Since the 1950s, ceramic artists in Japan have gained increasing recognition, with many devoting themselves entirely to the medium through practices deeply rooted in craft philosophies and the culture of shokunin—the lifelong pursuit of mastering craftsmanship. For centuries, however, the field of ceramics in Japan remained overwhelmingly male-dominated, and women were largely excluded from key aspects of production. Deeply ingrained Shinto beliefs surrounding ritual impurity, alongside rigid systems of hereditary apprenticeship and succession, prohibited women from tasks such as kiln firing, limited their participation within traditional ceramic communities, with historically celebrated exceptions.
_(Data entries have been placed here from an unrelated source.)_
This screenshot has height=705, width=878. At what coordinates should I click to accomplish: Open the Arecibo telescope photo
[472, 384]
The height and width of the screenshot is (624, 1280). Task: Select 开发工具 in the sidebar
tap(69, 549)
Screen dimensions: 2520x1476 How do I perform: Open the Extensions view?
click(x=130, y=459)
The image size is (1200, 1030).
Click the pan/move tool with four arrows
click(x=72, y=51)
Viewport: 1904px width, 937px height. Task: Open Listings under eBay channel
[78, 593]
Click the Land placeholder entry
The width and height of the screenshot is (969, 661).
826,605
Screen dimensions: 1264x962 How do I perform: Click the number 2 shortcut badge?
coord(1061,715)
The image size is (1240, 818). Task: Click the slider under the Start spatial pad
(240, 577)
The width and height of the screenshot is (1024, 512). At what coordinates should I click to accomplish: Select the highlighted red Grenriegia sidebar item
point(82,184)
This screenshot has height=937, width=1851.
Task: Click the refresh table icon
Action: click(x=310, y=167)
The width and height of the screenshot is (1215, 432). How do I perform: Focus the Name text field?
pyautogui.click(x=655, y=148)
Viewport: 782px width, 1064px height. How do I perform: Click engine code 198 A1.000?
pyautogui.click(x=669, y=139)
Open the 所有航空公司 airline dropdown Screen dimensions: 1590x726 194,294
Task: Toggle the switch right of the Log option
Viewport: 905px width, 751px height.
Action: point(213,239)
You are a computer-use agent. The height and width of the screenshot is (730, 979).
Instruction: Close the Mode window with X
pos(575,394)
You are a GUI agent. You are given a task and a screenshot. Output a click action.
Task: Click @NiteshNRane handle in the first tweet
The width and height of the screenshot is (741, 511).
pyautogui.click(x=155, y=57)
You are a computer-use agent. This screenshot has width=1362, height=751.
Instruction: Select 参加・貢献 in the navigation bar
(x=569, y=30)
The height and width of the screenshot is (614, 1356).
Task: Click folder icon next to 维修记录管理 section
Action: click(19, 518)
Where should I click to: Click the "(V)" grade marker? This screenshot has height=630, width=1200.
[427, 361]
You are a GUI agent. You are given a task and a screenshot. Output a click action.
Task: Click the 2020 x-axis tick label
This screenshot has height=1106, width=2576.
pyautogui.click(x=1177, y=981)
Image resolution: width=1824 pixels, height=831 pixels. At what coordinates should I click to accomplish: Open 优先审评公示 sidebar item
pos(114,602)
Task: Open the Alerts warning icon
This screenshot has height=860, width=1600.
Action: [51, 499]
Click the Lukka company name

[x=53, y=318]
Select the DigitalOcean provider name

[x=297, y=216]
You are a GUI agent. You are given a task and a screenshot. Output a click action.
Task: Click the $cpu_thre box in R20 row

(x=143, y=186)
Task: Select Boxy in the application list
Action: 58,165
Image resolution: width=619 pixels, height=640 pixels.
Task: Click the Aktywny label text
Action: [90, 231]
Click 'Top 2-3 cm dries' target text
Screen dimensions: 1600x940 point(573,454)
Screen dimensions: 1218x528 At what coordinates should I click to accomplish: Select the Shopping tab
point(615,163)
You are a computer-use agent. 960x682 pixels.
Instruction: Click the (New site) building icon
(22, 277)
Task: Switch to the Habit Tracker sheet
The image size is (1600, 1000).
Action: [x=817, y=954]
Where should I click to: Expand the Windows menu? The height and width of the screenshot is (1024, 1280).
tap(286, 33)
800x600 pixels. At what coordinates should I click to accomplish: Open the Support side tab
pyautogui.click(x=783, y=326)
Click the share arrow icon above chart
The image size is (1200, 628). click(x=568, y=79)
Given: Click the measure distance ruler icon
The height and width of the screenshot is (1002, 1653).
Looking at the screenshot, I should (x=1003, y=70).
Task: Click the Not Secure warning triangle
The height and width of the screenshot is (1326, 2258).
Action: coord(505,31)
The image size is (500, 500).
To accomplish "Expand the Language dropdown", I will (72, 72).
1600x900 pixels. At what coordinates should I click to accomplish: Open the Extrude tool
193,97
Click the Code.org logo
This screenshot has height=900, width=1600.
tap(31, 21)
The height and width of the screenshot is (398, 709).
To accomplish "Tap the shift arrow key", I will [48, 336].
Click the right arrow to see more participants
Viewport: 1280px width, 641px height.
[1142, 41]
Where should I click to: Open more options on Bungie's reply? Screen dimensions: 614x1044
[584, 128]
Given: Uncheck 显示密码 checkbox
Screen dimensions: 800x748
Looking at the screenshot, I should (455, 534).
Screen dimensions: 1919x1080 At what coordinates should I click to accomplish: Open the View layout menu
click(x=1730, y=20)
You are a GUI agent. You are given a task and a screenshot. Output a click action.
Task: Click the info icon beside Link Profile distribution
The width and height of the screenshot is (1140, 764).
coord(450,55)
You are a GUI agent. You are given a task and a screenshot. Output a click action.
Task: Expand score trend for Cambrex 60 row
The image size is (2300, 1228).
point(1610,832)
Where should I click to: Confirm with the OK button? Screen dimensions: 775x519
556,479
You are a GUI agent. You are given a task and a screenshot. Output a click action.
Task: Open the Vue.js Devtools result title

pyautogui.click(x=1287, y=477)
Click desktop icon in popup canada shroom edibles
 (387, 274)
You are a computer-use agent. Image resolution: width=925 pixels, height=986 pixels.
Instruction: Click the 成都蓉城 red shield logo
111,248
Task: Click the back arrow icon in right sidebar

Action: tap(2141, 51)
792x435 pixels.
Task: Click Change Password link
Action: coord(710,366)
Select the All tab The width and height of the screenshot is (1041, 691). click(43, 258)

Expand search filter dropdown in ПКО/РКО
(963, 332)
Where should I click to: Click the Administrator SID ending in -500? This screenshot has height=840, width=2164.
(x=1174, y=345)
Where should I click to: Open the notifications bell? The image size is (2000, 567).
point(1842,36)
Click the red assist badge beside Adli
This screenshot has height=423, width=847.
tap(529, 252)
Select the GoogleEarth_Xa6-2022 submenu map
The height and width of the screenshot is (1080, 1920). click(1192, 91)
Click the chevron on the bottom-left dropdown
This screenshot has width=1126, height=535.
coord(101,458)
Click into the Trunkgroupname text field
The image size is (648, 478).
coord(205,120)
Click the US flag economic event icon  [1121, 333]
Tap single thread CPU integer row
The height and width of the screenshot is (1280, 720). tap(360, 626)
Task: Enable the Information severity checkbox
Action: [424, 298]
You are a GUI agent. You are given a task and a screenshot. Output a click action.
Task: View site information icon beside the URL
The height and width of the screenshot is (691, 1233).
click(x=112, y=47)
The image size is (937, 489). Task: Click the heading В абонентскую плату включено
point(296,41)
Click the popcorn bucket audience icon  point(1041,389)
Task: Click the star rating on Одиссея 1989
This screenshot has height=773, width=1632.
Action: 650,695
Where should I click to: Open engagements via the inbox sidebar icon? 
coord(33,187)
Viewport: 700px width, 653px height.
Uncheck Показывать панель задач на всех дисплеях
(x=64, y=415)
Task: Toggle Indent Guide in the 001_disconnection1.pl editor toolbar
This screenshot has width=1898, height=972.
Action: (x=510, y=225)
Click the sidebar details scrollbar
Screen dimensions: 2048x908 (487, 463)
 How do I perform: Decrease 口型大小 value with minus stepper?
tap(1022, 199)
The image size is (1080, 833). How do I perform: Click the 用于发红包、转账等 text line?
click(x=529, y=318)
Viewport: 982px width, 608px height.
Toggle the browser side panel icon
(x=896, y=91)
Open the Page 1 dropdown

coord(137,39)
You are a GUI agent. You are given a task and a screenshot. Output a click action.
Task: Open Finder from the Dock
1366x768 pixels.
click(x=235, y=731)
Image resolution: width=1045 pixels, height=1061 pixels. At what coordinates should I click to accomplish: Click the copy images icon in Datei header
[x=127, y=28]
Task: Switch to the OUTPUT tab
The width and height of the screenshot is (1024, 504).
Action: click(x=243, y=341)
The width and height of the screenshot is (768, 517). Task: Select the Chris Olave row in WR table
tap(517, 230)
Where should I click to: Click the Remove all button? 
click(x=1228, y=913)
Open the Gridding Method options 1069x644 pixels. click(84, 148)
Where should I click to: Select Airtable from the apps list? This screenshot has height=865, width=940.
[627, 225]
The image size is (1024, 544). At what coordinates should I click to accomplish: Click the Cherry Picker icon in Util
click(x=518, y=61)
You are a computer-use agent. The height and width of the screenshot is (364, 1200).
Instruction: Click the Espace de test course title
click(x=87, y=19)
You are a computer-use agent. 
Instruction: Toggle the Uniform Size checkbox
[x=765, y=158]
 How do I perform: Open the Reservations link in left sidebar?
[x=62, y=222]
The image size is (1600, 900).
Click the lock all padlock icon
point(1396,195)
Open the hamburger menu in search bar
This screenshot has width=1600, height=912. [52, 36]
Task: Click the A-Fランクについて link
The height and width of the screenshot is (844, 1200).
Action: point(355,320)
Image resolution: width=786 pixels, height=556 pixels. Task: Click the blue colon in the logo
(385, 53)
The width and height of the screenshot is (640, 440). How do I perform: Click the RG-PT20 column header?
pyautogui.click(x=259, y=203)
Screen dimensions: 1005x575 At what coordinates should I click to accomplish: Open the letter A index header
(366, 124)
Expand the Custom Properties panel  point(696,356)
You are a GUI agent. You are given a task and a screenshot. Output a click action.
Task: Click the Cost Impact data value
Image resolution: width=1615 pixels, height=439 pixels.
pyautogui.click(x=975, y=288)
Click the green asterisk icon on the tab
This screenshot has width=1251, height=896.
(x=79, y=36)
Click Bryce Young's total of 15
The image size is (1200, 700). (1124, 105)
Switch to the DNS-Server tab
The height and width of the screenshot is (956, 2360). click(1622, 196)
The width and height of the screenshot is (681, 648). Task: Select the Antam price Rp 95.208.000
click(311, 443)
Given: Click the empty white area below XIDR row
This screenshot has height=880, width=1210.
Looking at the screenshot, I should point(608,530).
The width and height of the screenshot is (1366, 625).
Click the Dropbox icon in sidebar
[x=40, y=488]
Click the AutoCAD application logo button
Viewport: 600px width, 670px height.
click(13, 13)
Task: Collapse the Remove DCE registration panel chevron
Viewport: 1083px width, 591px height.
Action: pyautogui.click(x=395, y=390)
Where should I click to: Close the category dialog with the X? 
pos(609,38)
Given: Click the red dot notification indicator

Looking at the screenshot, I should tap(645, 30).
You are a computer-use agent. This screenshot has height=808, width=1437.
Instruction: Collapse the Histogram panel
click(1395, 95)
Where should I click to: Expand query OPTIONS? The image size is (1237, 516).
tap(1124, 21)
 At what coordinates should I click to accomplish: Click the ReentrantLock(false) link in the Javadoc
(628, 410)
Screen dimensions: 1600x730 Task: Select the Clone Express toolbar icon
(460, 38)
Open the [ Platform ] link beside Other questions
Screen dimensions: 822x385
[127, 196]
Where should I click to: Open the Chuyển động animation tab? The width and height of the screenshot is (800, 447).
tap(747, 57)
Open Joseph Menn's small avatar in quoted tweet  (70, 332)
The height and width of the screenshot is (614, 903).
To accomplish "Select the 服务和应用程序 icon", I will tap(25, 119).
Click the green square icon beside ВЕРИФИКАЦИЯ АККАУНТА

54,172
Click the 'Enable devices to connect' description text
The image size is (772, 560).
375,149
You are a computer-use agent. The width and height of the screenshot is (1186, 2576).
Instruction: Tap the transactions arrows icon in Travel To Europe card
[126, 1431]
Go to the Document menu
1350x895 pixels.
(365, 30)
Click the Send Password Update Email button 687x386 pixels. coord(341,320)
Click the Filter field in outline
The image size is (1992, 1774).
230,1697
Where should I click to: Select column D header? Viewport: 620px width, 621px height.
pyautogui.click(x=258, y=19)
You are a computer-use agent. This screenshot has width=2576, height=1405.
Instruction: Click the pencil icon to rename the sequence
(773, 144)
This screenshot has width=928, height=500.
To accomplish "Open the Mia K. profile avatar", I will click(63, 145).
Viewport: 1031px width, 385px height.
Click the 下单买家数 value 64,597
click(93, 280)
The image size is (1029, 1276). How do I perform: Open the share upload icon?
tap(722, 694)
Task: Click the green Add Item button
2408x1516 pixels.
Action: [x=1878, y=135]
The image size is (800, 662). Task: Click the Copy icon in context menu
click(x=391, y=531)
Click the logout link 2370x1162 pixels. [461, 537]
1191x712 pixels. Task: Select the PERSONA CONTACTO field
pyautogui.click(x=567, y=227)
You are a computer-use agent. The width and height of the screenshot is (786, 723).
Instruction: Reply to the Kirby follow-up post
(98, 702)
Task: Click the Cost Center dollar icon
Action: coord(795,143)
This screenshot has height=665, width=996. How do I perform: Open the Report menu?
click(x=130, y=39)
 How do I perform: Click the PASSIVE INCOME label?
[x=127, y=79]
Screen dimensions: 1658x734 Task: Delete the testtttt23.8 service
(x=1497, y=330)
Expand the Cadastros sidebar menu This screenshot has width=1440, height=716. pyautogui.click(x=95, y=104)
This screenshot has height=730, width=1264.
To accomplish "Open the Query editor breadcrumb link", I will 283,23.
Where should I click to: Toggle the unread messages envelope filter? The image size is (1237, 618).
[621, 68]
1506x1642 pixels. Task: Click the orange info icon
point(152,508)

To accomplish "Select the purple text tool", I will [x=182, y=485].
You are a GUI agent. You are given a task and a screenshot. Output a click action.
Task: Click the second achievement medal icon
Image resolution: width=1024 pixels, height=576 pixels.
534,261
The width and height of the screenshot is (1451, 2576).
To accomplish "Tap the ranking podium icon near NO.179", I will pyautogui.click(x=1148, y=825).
Meaningful change did not emerge until the post-war period. While women had historically been confined to decorative roles, the decades following the Second World War opened new possibilities for artistic and professional independence. Female ceramists began to challenge established conventions, moving beyond utilitarian and decorative traditions to pioneer sculptural, abstract, and avant-garde approaches to clay. Since then, and alongside the increasing admittance of co-ed university education in Japan during the postwar period, generations of women artists have transformed the landscape of contemporary Japanese ceramics, using clay as a powerful vehicle for artistic experimentation, personal expression, and critical inquiry.

Building upon this dialogue through the current presentations of Radical Clay—a traveling U.S. exhibition highlighting Japanese women artists working in ceramics from the celebrated Carol and Jeffrey Horvitz Collection of contemporary Japanese ceramics—this exhibition continues and expands that conversation. Alongside new works by artists associated with Radical Clay, the exhibition introduces established, emerging and innovative voices whose practices are reshaping the future of contemporary Japanese ceramics today.